Лу Бай продолжил: «Эта барышня Юэ показала в схватке некоторое скудоумие, когда она тренировала технику меча других школ, тайком подглядывала, воровски учила, а вот назвалась знатоком тончайших техник меча всех кланов Пяти твердынь. На самом деле в каждом клане есть передача от сердца к сердцу, воровски можно только внешнюю технику подглядеть, как можно себя «постигшим тонкости» называть?» Герои одобрительно закивали головами, разом подумав: «Воровски изучать технику чужих школ – это большой запрет в мире боевых искусств. Эти упреки в конечном итоге валятся на голову господина Юэ Бу-цюня».
Тот старик снова продолжил: «Если каждый будет воровски изучать секретные техники других кланов, объявлять себя «знатоком тонкостей» всех школ, то останутся ли в мире боевых искусств тонкие секретные техники? Я украду у тебя, ты украдешь у меня – разве это не глупость?»


Он сказал это, и в толпе героев многие оглушительно расхохотались. Юэ Лин-шань победила господина Мо Да, используя техники школы Южная Хэншань, используя техники Северная Хэншань, разбила Лин-ху Чуна, противники могли считать эти победы спорными, но Юй Цин-цзи и Юй Инь-цзы из клана Тайшань она разбила техникой меча их клана – это было совершенно истинное гунфу.
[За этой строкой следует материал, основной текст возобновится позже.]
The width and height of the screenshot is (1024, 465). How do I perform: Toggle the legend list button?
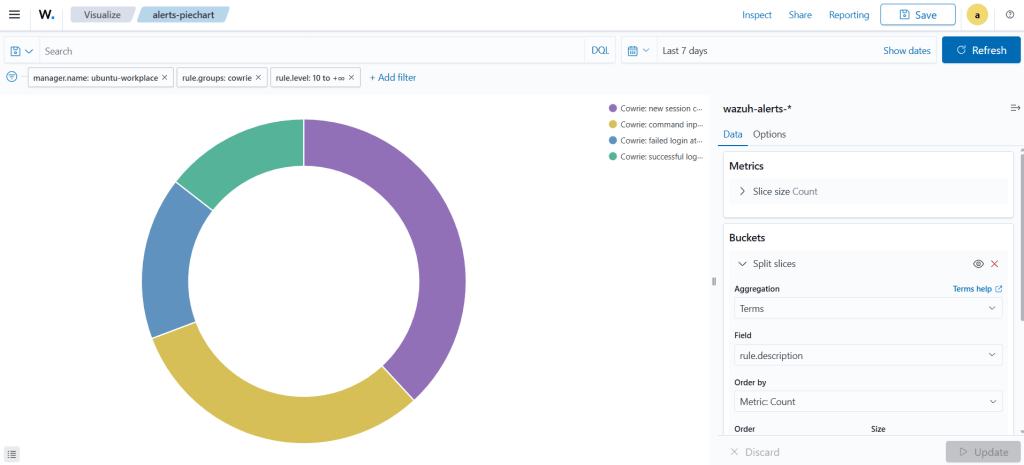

Те приемы, которые она выучила с рисунков на скале, были более утонченными по сравнению с техникой Юй Цин-цзи и Юй Инь-цзы, к тому же она атаковала их врасплох, не без подвоха, победы добивалась хитростью, обманом изобразив, что выполняет прием «Какова гора Тайшань» – этот прием был известен только считанным высоким мастерам клана горы Тайшань. Но герои раньше никогда не видели. чтобы посторонние могли знать чужую технику лучше, чем ее знали в других кланах, и стоило Лу Баю завести свою речь, как все без особых размышлений стали кивать в знак согласия, а вовсе не потому, что одобряли ученика клана Суншань.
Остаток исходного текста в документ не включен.